* Data shown:
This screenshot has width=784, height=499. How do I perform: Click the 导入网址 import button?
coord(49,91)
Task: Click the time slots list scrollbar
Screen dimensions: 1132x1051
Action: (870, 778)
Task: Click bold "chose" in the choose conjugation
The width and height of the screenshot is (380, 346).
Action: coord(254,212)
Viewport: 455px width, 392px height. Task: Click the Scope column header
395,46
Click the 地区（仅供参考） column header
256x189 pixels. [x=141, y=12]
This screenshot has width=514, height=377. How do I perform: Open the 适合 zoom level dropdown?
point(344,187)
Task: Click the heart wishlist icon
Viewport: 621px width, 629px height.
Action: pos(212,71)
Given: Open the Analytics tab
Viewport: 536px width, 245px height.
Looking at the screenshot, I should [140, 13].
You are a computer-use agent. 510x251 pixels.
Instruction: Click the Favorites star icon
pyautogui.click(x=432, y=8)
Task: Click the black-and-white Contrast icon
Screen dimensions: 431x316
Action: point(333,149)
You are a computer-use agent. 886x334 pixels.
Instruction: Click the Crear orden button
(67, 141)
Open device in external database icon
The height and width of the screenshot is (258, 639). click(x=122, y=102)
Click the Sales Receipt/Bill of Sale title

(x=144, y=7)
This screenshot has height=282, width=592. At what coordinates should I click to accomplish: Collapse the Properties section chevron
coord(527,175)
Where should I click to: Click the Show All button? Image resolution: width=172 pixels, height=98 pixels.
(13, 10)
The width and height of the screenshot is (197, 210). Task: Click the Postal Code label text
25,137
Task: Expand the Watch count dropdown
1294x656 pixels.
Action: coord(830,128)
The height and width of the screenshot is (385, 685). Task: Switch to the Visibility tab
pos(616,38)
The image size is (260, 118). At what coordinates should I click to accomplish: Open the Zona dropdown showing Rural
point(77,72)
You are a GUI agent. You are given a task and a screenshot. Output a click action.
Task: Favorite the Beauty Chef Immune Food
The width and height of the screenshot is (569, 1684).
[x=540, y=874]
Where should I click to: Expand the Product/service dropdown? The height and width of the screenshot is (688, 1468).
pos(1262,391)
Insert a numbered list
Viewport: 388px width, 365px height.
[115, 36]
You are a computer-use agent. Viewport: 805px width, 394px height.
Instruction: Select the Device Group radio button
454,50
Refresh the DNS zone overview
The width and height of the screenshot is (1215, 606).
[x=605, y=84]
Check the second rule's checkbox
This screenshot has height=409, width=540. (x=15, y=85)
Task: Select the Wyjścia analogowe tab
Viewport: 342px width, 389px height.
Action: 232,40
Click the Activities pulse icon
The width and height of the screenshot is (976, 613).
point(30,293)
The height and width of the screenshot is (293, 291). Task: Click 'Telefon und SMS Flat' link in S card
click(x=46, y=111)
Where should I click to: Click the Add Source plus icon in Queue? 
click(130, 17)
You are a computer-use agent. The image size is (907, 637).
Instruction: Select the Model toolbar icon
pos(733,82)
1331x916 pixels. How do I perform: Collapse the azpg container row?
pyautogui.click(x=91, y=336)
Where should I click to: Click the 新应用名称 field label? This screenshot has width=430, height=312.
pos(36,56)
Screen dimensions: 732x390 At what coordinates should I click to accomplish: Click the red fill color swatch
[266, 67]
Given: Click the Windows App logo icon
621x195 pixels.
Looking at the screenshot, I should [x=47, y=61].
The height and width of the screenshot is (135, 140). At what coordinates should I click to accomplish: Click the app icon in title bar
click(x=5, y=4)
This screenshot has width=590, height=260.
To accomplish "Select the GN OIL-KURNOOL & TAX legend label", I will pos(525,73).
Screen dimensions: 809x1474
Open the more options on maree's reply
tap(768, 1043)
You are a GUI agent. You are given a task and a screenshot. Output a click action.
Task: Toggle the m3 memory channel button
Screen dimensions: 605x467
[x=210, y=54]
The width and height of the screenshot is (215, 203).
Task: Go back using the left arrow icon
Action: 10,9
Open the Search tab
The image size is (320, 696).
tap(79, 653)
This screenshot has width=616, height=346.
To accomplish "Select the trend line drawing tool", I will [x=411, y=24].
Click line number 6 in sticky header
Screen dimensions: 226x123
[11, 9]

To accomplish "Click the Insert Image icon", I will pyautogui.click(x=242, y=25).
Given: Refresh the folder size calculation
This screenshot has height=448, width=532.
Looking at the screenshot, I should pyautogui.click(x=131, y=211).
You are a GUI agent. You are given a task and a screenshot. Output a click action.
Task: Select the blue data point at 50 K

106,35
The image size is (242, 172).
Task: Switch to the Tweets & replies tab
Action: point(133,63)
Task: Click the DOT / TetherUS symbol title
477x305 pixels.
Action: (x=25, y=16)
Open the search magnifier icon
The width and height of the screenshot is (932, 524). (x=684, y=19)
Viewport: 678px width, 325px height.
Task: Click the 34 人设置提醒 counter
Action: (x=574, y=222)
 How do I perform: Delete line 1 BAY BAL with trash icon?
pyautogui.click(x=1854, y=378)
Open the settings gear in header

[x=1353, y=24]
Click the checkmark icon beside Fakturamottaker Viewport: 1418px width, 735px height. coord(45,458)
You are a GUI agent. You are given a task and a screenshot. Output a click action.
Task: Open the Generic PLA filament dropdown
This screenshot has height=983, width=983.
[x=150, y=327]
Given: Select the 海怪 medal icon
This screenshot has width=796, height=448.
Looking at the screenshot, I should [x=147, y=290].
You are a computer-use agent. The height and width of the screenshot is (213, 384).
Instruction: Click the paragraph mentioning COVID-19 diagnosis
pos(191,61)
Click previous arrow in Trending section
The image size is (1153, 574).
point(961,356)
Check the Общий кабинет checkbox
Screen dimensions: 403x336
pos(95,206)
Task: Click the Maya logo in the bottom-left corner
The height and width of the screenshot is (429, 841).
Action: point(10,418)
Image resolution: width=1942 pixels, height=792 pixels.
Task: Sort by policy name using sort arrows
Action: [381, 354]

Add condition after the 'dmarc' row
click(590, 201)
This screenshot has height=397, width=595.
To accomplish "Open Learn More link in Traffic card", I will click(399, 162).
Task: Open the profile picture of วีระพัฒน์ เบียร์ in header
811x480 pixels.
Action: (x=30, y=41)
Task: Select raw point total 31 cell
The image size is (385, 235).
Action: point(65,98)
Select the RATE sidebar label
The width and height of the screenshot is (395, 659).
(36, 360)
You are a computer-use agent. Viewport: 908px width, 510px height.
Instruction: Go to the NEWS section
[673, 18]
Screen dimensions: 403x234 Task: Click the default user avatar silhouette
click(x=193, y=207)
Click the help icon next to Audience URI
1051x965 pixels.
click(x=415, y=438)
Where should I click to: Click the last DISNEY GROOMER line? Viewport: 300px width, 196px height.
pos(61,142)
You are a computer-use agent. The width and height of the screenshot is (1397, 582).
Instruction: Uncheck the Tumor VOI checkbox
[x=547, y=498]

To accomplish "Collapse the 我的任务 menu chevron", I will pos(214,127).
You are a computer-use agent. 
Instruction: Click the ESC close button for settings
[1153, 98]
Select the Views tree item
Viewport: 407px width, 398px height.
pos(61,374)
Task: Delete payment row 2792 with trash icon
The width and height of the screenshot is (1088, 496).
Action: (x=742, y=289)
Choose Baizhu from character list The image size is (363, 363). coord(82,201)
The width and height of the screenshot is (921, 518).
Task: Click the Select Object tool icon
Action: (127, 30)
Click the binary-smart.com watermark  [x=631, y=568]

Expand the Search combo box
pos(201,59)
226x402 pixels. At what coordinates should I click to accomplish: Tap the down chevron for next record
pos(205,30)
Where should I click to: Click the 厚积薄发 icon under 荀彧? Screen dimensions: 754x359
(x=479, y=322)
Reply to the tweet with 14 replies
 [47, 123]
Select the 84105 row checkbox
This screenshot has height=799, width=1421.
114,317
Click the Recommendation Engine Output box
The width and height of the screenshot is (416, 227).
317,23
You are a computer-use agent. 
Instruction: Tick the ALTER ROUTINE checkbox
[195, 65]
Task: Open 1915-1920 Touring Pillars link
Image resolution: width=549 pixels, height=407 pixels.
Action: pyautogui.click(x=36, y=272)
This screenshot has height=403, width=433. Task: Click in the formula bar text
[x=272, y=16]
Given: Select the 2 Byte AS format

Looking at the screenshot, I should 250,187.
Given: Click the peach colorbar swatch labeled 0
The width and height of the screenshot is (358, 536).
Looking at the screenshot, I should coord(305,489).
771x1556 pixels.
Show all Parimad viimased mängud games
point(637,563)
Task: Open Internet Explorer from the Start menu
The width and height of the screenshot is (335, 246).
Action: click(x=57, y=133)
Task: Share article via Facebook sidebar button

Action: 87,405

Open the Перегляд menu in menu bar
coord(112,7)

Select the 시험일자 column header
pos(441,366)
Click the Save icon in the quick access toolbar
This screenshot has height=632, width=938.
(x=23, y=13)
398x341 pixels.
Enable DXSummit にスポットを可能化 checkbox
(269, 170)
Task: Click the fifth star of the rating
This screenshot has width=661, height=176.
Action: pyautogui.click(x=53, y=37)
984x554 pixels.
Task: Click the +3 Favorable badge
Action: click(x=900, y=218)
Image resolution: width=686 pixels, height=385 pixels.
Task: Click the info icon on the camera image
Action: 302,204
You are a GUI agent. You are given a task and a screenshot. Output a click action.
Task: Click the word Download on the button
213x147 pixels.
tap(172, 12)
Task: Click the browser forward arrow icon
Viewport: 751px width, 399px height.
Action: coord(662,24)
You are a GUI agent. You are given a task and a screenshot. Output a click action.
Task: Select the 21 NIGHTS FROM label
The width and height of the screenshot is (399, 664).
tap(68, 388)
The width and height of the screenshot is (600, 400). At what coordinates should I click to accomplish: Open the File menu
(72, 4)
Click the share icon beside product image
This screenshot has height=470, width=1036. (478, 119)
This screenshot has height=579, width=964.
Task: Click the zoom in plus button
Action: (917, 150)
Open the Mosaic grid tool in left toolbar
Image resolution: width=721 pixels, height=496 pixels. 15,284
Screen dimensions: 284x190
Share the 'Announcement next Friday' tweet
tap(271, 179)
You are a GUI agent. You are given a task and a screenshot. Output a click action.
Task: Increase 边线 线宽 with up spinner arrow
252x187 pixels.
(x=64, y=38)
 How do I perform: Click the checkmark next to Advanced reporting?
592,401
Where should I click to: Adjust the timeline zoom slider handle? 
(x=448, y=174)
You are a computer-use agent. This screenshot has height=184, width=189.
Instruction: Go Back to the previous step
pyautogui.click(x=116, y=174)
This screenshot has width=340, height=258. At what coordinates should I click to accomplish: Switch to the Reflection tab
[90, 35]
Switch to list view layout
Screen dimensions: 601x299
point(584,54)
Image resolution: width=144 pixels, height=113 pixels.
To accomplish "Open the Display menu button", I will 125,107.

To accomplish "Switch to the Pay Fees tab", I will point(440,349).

* Your assignment: After locating the line with "Viewport: 455px width, 392px" in the material above, return it and each line after it exactly, ending at the line with "Given: Open the Analytics tab".

* Response to the exercise:
Viewport: 455px width, 392px height. Task: Click the Scope column header
395,46
Click the 地区（仅供参考） column header
256x189 pixels. [x=141, y=12]
This screenshot has width=514, height=377. How do I perform: Open the 适合 zoom level dropdown?
point(344,187)
Task: Click the heart wishlist icon
Viewport: 621px width, 629px height.
Action: pos(212,71)
Given: Open the Analytics tab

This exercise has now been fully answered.